The owner agrees to pay a specific dollar amount for whatever is required to
complete the job, such as an agreed fixed fee of $3,306 to install a new
hardwood floor. If the contractor makes a mistake in the estimate for labor
or materials, the contractor bears the loss.
Unit price.
The contract is priced by the number of units delivered multiplied by a set
rate per unit, such as an agreed rate of $6.39/square foot for installing a
hardwood floor. Contractors bear less risk under unit price contracts
because an error in estimating the size of the job does not stick the
contractor with overages.
Cost plus a fee.
Under this arrangement, the contractor agrees to keep records of the costs
for labor and materials. The owner agrees to pay for all the submitted costs
plus a markup, which can be expressed either as a percentage or as a lump
sum, such as an agreement that a contractor will install a hardwood floor
and charge the actual cost of the materials plus 35%.
If there is a dispute regarding the price,
courts will first attempt to determine which type of pricing scheme the
parties agreed to use, determine which party assumed risk of error or
contingencies, and finally determine which party bears financial
responsibility.
TEN TIPS TO CONSIDER BEFORE SIGNING A
CONSTRUCTION CONTRACT
At some point you will probably find yourself
wondering whether you should really sign the contract in front of you. If
you order items from a-door-to door salesman, hire a contractor for a home
improvement project, or go to work for someone as a consultant, you will be
faced with a document, hopefully, designed to protect both you and the other
party. Ideally, a contract allows the parties to define, in specific terms,
the extent of their obligations to each other relative to the delivery of
products or services and payment terms. When the contract is signed, it
generally cannot be changed unless both parties agree. Consequently, it is
important to protect yourself prior to signing a contract by understanding
exactly what it is you are committing yourself to. Use the following list as
a general guide. Make sure that contract terms are workable for you. If they
are not, attempt to negotiate terms that are more reasonable.
1. TIME FRAME. The agreement should
have a time frame if any aspect of your transaction will occur in the
future. If you are the party delivering the services or goods, make sure
that you are allowing yourself enough time to complete the job. If you are
the party receiving the goods or services, make sure that the delivery
schedule conforms to your needs. If you want to contract for month-to-month
services, make sure that you are not signing an agreement that obligates you
for a longer period.

» Given information
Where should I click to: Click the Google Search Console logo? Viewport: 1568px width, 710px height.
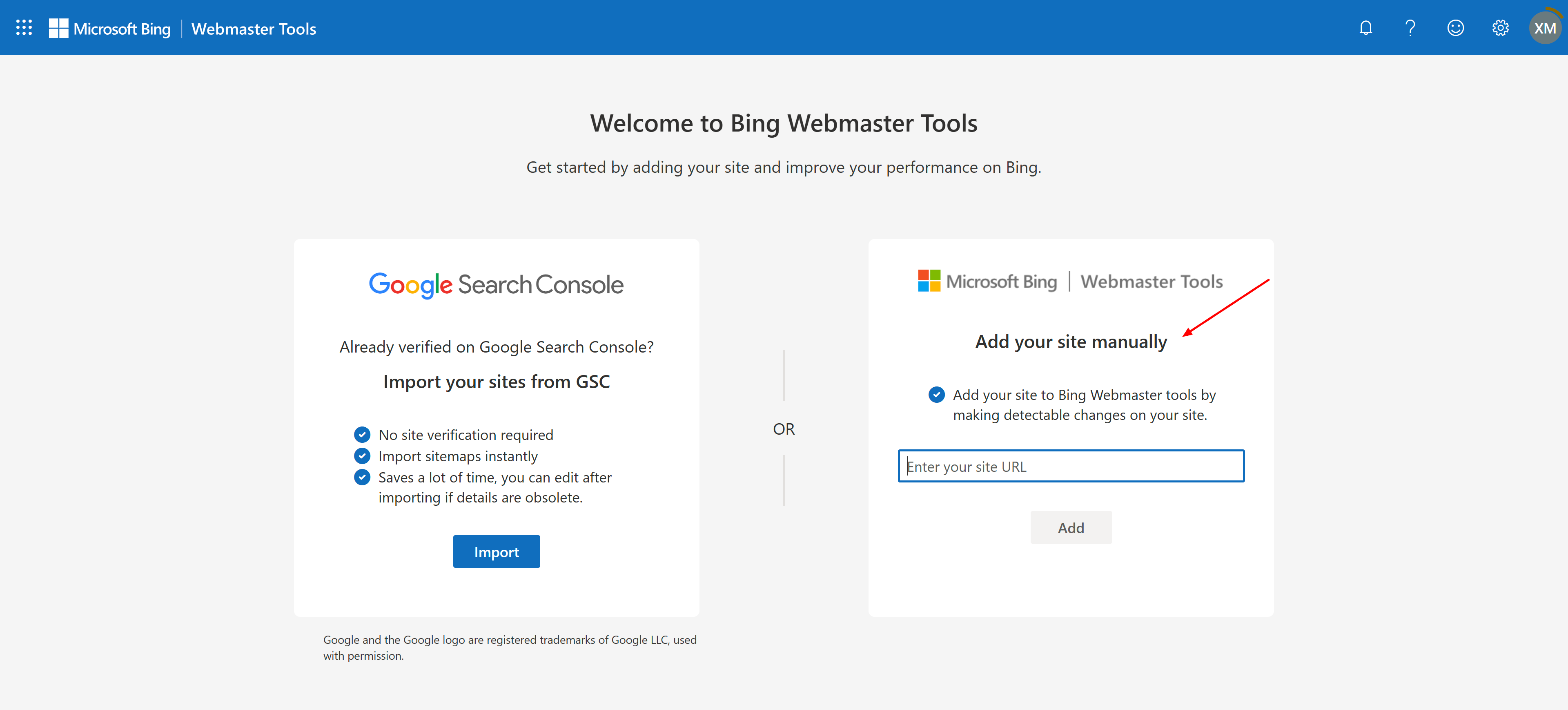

» Problems to solve
• a. Answer each question from the passage on construction contracts in a few words.
(i) What fixed fee is given as the example for installing a new hardwood floor?
(ii) What percentage markup appears in the cost-plus-a-fee example?
(iii) Under the time frame tip, what should someone contracting for month-to-month services make sure of?
• b. Reproduce the passage on construction contracts, starting with "Unit price." and going on through "materials plus 35%.".

» Responses for each task
• a.
(i) $3,306
(ii) 35%
(iii) That they are not signing an agreement that obligates them for a longer period.

• b.
Unit price.
The contract is priced by the number of units delivered multiplied by a set
rate per unit, such as an agreed rate of $6.39/square foot for installing a
hardwood floor. Contractors bear less risk under unit price contracts
because an error in estimating the size of the job does not stick the
contractor with overages.
Cost plus a fee.
Under this arrangement, the contractor agrees to keep records of the costs
for labor and materials. The owner agrees to pay for all the submitted costs
plus a markup, which can be expressed either as a percentage or as a lump
sum, such as an agreement that a contractor will install a hardwood floor
and charge the actual cost of the materials plus 35%.